Iconic East Bay building set for weekend demolition

  • August 13, 2013

By Christien Kafton
KTVU News Reporter

HAYWARD, Calif. — It has stood for decades on the campus of Cal State East Bay in Hayward, but this weekend one of the university’s most recognizable buildings will come down.

The clock is ticking for one of the icons of the East Bay skyline. Warren Hall on the Cal State East Bay campus is scheduled for demolition.

Warren Hall has stood on the campus for 41 years, but come Saturday morning, it will take demolition experts about 12 seconds to bring it down with a bang.

The hall is just now just a skeleton. The 13-story former administration building stood above all others on campus and is a landmark in the East Bay skyline.

CSUEB Alum Peter Bains came by Tuesday for one final visit.

"I graduated from the nursing school in 2010, so we used to always have classes in Warren Hall," remembered Bains.

Jim Zavagno, Cal State East Bay's Associate Vice President of Facilities, told KTVU the building was deemed seismically unstable, but not dangerous for students.

"The building could fail," said Zavagno. "Not to the degree that it would collapse, but to the degree that it would sustain enough damage that it really wouldn't be cost effective to try to repair it."

The building is simply too tall to take down with a crane, so demolition experts will use explosives.

"We're not blowing the building up.

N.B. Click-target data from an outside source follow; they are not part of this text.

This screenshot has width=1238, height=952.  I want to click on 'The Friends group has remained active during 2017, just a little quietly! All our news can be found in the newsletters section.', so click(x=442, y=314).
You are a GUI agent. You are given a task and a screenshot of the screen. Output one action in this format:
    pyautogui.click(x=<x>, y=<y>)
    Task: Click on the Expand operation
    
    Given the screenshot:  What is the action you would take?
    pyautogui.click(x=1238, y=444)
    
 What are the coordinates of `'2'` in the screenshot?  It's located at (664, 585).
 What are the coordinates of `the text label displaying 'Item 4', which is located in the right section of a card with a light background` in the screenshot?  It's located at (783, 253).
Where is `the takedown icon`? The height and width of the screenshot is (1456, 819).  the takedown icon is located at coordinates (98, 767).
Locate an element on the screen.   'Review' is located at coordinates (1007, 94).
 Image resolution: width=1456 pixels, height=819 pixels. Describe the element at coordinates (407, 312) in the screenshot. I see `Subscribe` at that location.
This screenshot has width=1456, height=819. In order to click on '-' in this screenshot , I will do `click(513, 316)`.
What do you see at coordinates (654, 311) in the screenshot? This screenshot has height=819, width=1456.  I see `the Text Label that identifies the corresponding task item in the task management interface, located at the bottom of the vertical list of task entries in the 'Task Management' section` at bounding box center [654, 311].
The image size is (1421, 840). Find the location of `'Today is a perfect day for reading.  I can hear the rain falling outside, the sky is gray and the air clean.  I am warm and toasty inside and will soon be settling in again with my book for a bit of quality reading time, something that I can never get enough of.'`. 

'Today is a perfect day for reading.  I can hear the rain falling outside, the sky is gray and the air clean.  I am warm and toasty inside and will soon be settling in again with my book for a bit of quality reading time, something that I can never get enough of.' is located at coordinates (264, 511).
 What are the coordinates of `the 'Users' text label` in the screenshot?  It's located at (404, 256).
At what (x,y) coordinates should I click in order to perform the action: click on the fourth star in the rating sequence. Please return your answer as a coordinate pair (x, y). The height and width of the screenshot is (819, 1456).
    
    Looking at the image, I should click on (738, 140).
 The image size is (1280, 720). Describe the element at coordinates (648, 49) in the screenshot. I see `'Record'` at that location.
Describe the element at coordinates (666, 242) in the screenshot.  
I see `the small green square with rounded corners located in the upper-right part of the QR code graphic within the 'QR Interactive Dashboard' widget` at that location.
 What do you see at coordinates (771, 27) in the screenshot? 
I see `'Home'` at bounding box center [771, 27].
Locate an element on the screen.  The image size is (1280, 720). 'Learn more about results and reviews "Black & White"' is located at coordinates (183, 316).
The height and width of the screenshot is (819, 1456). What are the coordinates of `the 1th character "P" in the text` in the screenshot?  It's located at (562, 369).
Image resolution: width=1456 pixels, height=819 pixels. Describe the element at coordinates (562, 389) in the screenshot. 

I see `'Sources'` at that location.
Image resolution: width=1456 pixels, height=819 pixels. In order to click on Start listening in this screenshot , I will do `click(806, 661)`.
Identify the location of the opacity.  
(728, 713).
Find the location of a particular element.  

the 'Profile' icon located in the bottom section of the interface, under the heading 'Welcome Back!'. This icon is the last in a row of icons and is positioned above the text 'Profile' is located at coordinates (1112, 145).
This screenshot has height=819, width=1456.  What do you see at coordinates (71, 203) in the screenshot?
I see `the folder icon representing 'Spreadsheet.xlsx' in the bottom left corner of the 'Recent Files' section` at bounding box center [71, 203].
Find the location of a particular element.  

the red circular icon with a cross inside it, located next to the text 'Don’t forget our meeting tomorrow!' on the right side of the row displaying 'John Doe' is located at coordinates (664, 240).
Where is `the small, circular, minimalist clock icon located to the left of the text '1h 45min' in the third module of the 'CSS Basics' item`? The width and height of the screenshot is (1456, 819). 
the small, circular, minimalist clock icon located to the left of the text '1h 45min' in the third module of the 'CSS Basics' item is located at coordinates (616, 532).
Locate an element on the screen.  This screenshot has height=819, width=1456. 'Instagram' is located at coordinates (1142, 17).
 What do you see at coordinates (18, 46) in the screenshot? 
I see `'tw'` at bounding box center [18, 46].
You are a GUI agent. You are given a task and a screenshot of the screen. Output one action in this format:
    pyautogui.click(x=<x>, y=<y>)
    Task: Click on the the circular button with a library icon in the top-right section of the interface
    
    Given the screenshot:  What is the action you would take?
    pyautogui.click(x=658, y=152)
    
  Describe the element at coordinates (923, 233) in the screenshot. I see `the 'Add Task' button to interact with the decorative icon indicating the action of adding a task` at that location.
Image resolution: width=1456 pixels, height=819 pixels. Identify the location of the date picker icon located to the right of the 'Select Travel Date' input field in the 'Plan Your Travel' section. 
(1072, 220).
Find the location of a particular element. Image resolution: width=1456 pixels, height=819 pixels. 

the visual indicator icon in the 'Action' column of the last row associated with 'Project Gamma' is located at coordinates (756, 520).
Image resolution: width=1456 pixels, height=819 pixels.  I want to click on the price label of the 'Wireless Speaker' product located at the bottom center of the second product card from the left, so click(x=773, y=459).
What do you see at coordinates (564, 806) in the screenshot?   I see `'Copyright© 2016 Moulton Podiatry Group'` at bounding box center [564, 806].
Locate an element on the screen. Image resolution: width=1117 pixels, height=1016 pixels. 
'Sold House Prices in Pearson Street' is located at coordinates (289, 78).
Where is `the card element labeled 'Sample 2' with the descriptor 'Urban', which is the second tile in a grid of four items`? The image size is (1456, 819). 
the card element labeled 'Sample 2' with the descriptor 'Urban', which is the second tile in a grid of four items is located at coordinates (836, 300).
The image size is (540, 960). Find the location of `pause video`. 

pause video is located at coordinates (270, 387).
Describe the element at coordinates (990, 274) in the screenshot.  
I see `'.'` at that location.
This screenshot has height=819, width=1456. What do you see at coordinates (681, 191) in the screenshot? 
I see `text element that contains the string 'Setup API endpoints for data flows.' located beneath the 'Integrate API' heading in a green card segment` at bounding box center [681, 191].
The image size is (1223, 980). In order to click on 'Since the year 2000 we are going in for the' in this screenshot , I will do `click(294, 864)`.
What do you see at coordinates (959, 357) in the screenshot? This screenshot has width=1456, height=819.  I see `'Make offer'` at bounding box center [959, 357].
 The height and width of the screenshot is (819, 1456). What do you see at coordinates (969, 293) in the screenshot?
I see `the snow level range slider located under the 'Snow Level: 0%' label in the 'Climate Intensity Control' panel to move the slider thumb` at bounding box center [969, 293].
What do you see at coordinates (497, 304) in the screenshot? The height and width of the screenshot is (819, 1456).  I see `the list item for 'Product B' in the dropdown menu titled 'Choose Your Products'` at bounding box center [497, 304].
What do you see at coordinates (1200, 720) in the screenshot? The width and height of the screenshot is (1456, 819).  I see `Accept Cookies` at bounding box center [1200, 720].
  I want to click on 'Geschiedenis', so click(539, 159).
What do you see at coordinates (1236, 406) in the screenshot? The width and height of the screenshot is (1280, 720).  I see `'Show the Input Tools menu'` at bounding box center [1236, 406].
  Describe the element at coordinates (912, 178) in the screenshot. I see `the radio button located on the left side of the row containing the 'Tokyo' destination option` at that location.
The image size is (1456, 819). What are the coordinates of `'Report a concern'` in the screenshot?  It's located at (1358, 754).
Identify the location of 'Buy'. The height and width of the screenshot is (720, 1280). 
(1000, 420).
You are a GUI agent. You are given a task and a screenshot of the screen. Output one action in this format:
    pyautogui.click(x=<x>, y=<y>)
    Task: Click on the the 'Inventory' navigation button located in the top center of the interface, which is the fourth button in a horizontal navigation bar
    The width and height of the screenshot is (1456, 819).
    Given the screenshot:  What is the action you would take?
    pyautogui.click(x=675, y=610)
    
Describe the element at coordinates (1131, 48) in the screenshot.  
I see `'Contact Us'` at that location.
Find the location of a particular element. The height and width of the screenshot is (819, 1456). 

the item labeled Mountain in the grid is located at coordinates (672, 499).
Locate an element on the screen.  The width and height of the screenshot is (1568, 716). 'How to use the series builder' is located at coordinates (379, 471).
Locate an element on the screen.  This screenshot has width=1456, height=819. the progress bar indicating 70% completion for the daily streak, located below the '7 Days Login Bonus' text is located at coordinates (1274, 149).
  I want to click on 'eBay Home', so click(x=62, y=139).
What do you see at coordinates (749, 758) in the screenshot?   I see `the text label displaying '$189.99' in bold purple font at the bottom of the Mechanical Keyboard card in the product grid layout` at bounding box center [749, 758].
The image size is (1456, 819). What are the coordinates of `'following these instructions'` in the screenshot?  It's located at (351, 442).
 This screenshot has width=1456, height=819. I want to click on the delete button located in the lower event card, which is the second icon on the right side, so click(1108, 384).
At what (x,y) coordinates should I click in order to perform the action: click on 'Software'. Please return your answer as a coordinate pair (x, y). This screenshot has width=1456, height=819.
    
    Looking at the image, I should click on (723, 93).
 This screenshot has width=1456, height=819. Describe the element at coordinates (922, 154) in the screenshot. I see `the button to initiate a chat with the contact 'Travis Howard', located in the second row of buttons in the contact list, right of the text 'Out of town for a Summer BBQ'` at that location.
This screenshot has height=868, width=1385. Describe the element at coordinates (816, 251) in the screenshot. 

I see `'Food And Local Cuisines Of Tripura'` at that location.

We're imploding it," explained Zavagno.

Similar to the 2011 demolition of the old Navy Medical Center in Oakland, experts will use explosives to collapse the building onto itself.

Crews spent the day Tuesday hanging heavy fabric to shield nearby buildings. Security has been stepped up since the explosives arrived on scene.

"From a perception standpoint, anytime you're talking about explosives, you want to be sensitive to that and have heightened security," said Zavagno.

Occasional Cal State lecturer Tiffany Woods said she stopped by to snap a picture of Warren Hall before it becomes part of history.

"That is a landmark. It's been there. You pass by it on the freeway," said Woods. "You catch the corner of your eye. And I've walked past it so many times, I wanted to come around and take some photographs before it's gone."

Workers have posted notices that parking lots in the area will close Friday. The entire Cal State campus will be closed off Saturday morning for the scheduled 9 a.m. demolition.